Ebbene, cosa ha fatto Monti? Monti, malgrado le promesse, ha lasciato intatta l’aliquota più alta dell’Irpef, cioè le imposte sui più ricchi, ed ha aumentato le imposte sui consumi, quelle che gravano principalmente sui redditi più bassi. L’Iva era già stata aumentata da Berlusconi di un punto, dal 20% al 21%. Ora, l’Iva (le aliquote del 10% e del 21%) verrà aumentata, nella seconda metà del 2012, di due punti percentuali e, nel 2014, di un ulteriore 0,5%.

Inoltre, sono state aumentate le accise sui carburanti, quella della benzina a 704,20 euro per mille litri, quella del gasolio a 593,20 euro. Tali aumenti hanno provocato un aumento dei costi del trasporto e, a cascata, di molte merci. Possiamo immaginare quanto saranno pesanti gli effetti sull’inflazione, quando gli aumenti dell’Iva si sommeranno a quelli delle accise.

Non è del tutto corretto dire che Monti non ha toccato l’Irpef. Ha toccato l’Irpef regionale (addizionale Irpef). Però, nell’Irpef regionale Monti ha aumentato l’aliquota di base, che grava sui più poveri. Questa è stata ritoccata dello 0,33%, portandola dallo 0,9% all’1,23%. Dal momento, però, che molte regioni avevano già introdotto delle maggiorazioni alla vecchia aliquota base, gli aumenti effettivi sono maggiori. Nel Lazio si passa dall’1,40% all’1,73%, lo stesso in Piemonte, Sicilia e Lombardia. In Campania e Calabria si raggiunge il record con il 2,03%. Inoltre, l’addizionale regionale è progressiva solo in cinque regioni. Da notare, che il provvedimento di aumento dell’Irpef è retroattivo, cioè riguarda il 2011.
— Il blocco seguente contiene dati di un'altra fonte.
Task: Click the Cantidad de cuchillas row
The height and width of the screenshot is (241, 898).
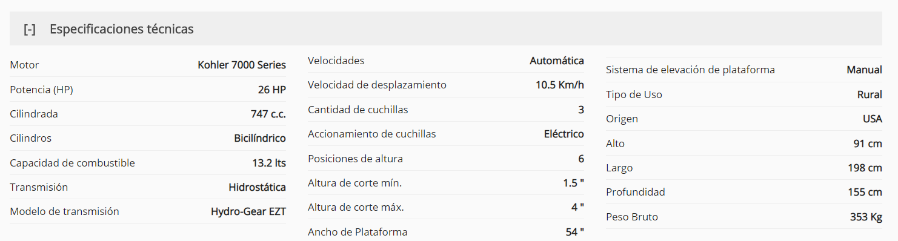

Viceversa, le imposte sono state diminuite alle imprese di capitale. L’Ires è l’imposta pagata sul reddito delle società (imprese di capitale, enti pubblici e privati, trust), che fu ridotta dal governo Prodi dal 33% al 27,5% nel 2007. Monti ha introdotto una nuova deduzione dall’Ires. Le imprese potranno dedurre dall’Ires l’imposta sulle attività produttive pagata sul costo del lavoro (Irap). Una impresa con 200 dipendenti risparmierà fino a 75.171 euro su una Irap totale di 237.900 euro.
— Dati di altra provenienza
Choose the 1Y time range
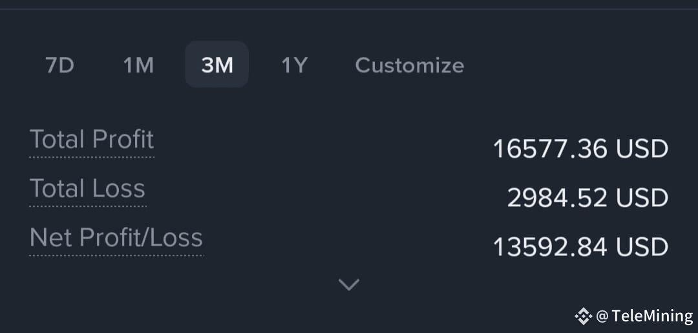(x=294, y=65)
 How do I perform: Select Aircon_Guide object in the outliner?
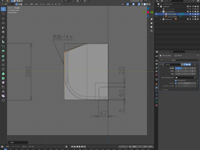pyautogui.click(x=172, y=17)
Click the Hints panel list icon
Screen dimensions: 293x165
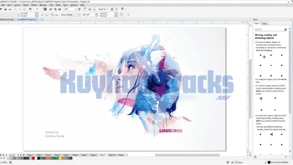click(286, 29)
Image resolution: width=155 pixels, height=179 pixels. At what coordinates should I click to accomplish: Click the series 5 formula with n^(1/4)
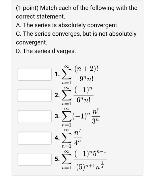[84, 160]
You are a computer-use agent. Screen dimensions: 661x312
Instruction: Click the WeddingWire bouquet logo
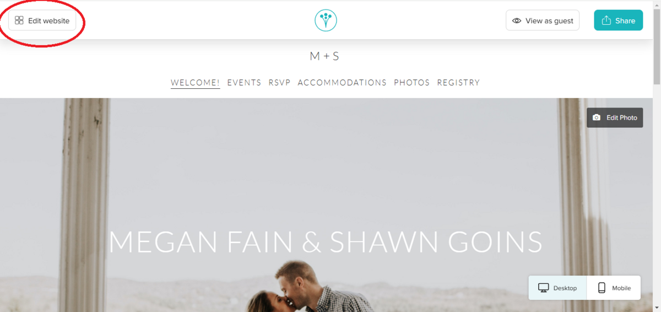326,20
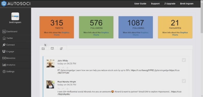Viewport: 203px width, 97px height.
Task: Retweet John White's tweet
Action: (63, 68)
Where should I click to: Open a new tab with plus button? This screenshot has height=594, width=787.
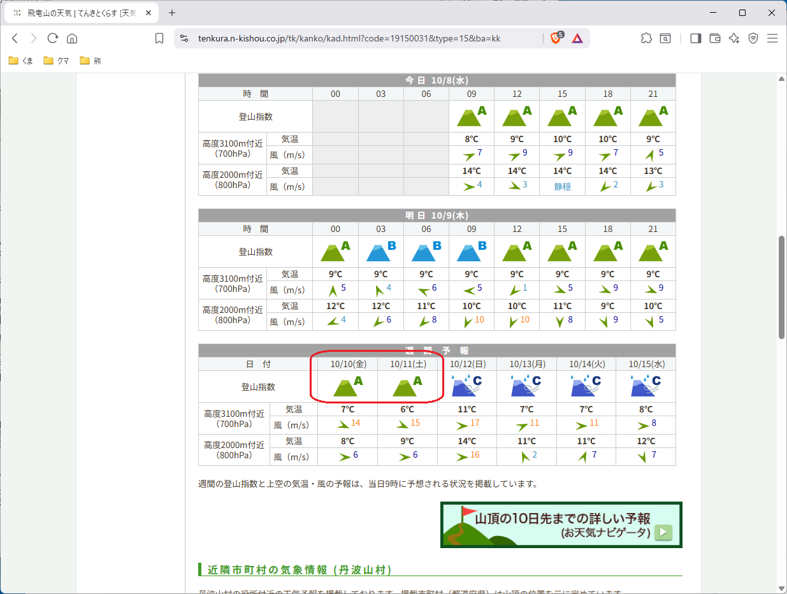pyautogui.click(x=171, y=13)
Questa deduzione beneficerà soprattutto le grandi imprese, che hanno più dipendenti. Inoltre, va precisato che l’Irap non è una vera e propria imposta, perché al suo interno è compresa una parte del salario, quella indiretta, che va a pagare le spese sanitarie dei lavoratori. In questo modo si va a diminuire il salario due volte. Si riduce la parte indiretta, e, per compensarla, si aumentano le tasse sui consumi che gravano proporzionalmente di più sui lavoratori. In questo modo Monti ha recepito il programma della Confindustria, che da molto tempo si era impuntata sull’abolizione/riduzione dell’Irap, e sulla sua compensazione con lo spostamento della pressione fiscale verso i consumi.
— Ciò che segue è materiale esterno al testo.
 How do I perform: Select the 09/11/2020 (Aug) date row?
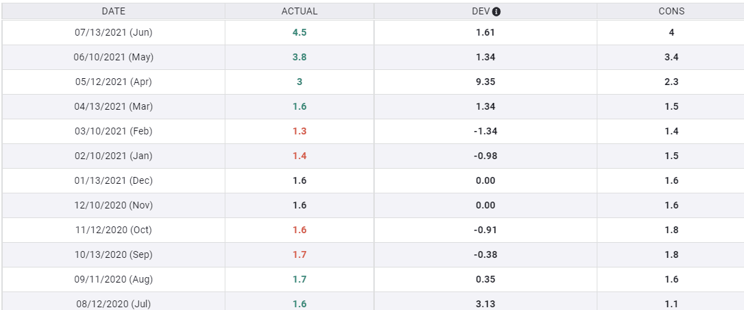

Il governo Monti ha, infine, ha inserito anche una imposta patrimoniale, reintroducendo l’imposta comunale sulla prima casa, ora denominata Imu, prevista dal decreto sul federalismo fiscale. Peccato che, contrariamente a quanto si richiedeva da parte di molti a sinistra, tale tassa ha colpito tutti, compresi i piccoli patrimoni. Infatti, in Italia molti lavoratori salariati sono proprietari della casa dove vivono. Anche l’Imu è una tassa non progressiva ma proporzionale, perché si applica la stessa aliquota a patrimoni di diverso valore.

Si vede chiaramente che, in contrasto con quanto stabilisce la Costituzione, si ha uno spostamento della pressione fiscale dalle imposte dirette (progressive) a quelle indirette (regressive) e da quelle pagate dalle imprese a quelle pagate dai lavoratori. Tale tendenza era presente anche nei governi precedenti, ma è con Monti che raggiunge il suo picco. Inoltre, una parte di questo aumento iniquo avviene sul piano locale, favorito proprio dal federalismo fiscale, che nella propaganda delle Lega, e con l’assenso di molti altri partiti, avrebbe dovuto portare ad una diminuzione della pressione fiscale. Ciò non è avvenuto neanche nella regioni del Nord. Sarebbe importante far notare questo aspetto agli elettori della Lega (e non solo a quelli della Lega), che pure oggi si dissocia dall’operato del governo Monti.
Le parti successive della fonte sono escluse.